The data section start

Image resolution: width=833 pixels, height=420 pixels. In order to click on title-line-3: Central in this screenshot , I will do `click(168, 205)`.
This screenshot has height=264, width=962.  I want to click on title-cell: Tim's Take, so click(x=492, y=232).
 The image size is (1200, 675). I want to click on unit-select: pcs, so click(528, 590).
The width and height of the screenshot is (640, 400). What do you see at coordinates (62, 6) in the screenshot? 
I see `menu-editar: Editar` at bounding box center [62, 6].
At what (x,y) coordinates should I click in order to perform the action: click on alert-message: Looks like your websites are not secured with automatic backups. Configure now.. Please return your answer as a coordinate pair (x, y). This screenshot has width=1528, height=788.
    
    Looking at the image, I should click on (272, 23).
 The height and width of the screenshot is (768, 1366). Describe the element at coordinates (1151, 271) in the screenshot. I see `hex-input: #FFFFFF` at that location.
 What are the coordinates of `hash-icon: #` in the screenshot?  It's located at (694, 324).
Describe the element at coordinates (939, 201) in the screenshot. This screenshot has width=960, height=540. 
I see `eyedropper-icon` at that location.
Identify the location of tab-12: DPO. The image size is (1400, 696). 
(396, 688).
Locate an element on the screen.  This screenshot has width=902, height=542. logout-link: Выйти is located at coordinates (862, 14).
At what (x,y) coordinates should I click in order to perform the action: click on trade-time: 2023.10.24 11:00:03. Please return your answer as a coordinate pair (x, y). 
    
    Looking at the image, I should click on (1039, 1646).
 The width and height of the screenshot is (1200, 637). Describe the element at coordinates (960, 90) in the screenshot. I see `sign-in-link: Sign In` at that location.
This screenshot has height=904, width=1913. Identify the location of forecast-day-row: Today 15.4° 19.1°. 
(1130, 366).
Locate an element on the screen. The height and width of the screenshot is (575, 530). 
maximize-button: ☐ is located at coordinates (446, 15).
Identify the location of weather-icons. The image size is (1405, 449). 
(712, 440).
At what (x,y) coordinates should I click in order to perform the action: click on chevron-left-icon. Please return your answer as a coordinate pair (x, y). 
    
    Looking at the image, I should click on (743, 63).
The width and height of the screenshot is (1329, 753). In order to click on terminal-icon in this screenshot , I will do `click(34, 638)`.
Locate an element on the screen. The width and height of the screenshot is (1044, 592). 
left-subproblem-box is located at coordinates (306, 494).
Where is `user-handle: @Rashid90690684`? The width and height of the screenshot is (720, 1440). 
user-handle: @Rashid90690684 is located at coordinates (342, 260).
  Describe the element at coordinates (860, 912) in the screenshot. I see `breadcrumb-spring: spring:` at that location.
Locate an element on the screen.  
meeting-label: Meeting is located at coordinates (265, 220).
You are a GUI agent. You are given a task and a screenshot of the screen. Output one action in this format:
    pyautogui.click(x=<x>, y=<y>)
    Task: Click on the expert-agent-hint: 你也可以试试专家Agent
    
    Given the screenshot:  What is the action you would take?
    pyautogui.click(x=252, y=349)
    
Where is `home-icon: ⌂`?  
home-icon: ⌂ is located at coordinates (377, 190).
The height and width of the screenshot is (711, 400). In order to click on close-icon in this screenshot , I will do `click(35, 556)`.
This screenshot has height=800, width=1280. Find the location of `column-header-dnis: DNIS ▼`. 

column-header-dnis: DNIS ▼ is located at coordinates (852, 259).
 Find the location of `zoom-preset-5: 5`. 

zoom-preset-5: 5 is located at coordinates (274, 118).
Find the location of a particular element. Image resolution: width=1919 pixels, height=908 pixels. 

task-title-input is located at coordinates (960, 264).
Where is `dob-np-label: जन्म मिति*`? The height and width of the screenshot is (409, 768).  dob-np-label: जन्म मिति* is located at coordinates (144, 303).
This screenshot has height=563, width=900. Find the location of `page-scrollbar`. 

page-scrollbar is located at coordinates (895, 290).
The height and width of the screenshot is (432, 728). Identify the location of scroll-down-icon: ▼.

The data section end

Edit every item above so that "Identify the location of" becomes "Determine the position of" wherever it occurs, and leave the rest unchanged.

Answer to this exercise.
Image resolution: width=833 pixels, height=420 pixels. In order to click on title-line-3: Central in this screenshot , I will do `click(168, 205)`.
This screenshot has height=264, width=962.  I want to click on title-cell: Tim's Take, so click(x=492, y=232).
 The image size is (1200, 675). I want to click on unit-select: pcs, so click(528, 590).
The width and height of the screenshot is (640, 400). What do you see at coordinates (62, 6) in the screenshot? 
I see `menu-editar: Editar` at bounding box center [62, 6].
At what (x,y) coordinates should I click in order to perform the action: click on alert-message: Looks like your websites are not secured with automatic backups. Configure now.. Please return your answer as a coordinate pair (x, y). This screenshot has width=1528, height=788.
    
    Looking at the image, I should click on (272, 23).
 The height and width of the screenshot is (768, 1366). Describe the element at coordinates (1151, 271) in the screenshot. I see `hex-input: #FFFFFF` at that location.
 What are the coordinates of `hash-icon: #` in the screenshot?  It's located at (694, 324).
Describe the element at coordinates (939, 201) in the screenshot. This screenshot has width=960, height=540. 
I see `eyedropper-icon` at that location.
Determine the position of tab-12: DPO. The image size is (1400, 696). 
(396, 688).
Locate an element on the screen.  This screenshot has width=902, height=542. logout-link: Выйти is located at coordinates (862, 14).
At what (x,y) coordinates should I click in order to perform the action: click on trade-time: 2023.10.24 11:00:03. Please return your answer as a coordinate pair (x, y). 
    
    Looking at the image, I should click on (1039, 1646).
 The width and height of the screenshot is (1200, 637). Describe the element at coordinates (960, 90) in the screenshot. I see `sign-in-link: Sign In` at that location.
This screenshot has height=904, width=1913. Determine the position of forecast-day-row: Today 15.4° 19.1°. 
(1130, 366).
Locate an element on the screen. The height and width of the screenshot is (575, 530). 
maximize-button: ☐ is located at coordinates (446, 15).
Determine the position of weather-icons. The image size is (1405, 449). 
(712, 440).
At what (x,y) coordinates should I click in order to perform the action: click on chevron-left-icon. Please return your answer as a coordinate pair (x, y). 
    
    Looking at the image, I should click on (743, 63).
The width and height of the screenshot is (1329, 753). In order to click on terminal-icon in this screenshot , I will do `click(34, 638)`.
Locate an element on the screen. The width and height of the screenshot is (1044, 592). 
left-subproblem-box is located at coordinates (306, 494).
Where is `user-handle: @Rashid90690684`? The width and height of the screenshot is (720, 1440). 
user-handle: @Rashid90690684 is located at coordinates (342, 260).
  Describe the element at coordinates (860, 912) in the screenshot. I see `breadcrumb-spring: spring:` at that location.
Locate an element on the screen.  
meeting-label: Meeting is located at coordinates (265, 220).
You are a GUI agent. You are given a task and a screenshot of the screen. Output one action in this format:
    pyautogui.click(x=<x>, y=<y>)
    Task: Click on the expert-agent-hint: 你也可以试试专家Agent
    
    Given the screenshot:  What is the action you would take?
    pyautogui.click(x=252, y=349)
    
Where is `home-icon: ⌂`?  
home-icon: ⌂ is located at coordinates (377, 190).
The height and width of the screenshot is (711, 400). In order to click on close-icon in this screenshot , I will do `click(35, 556)`.
This screenshot has height=800, width=1280. Find the location of `column-header-dnis: DNIS ▼`. 

column-header-dnis: DNIS ▼ is located at coordinates (852, 259).
 Find the location of `zoom-preset-5: 5`. 

zoom-preset-5: 5 is located at coordinates (274, 118).
Find the location of a particular element. Image resolution: width=1919 pixels, height=908 pixels. 

task-title-input is located at coordinates (960, 264).
Where is `dob-np-label: जन्म मिति*`? The height and width of the screenshot is (409, 768).  dob-np-label: जन्म मिति* is located at coordinates (144, 303).
This screenshot has height=563, width=900. Find the location of `page-scrollbar`. 

page-scrollbar is located at coordinates (895, 290).
The height and width of the screenshot is (432, 728). Determine the position of scroll-down-icon: ▼.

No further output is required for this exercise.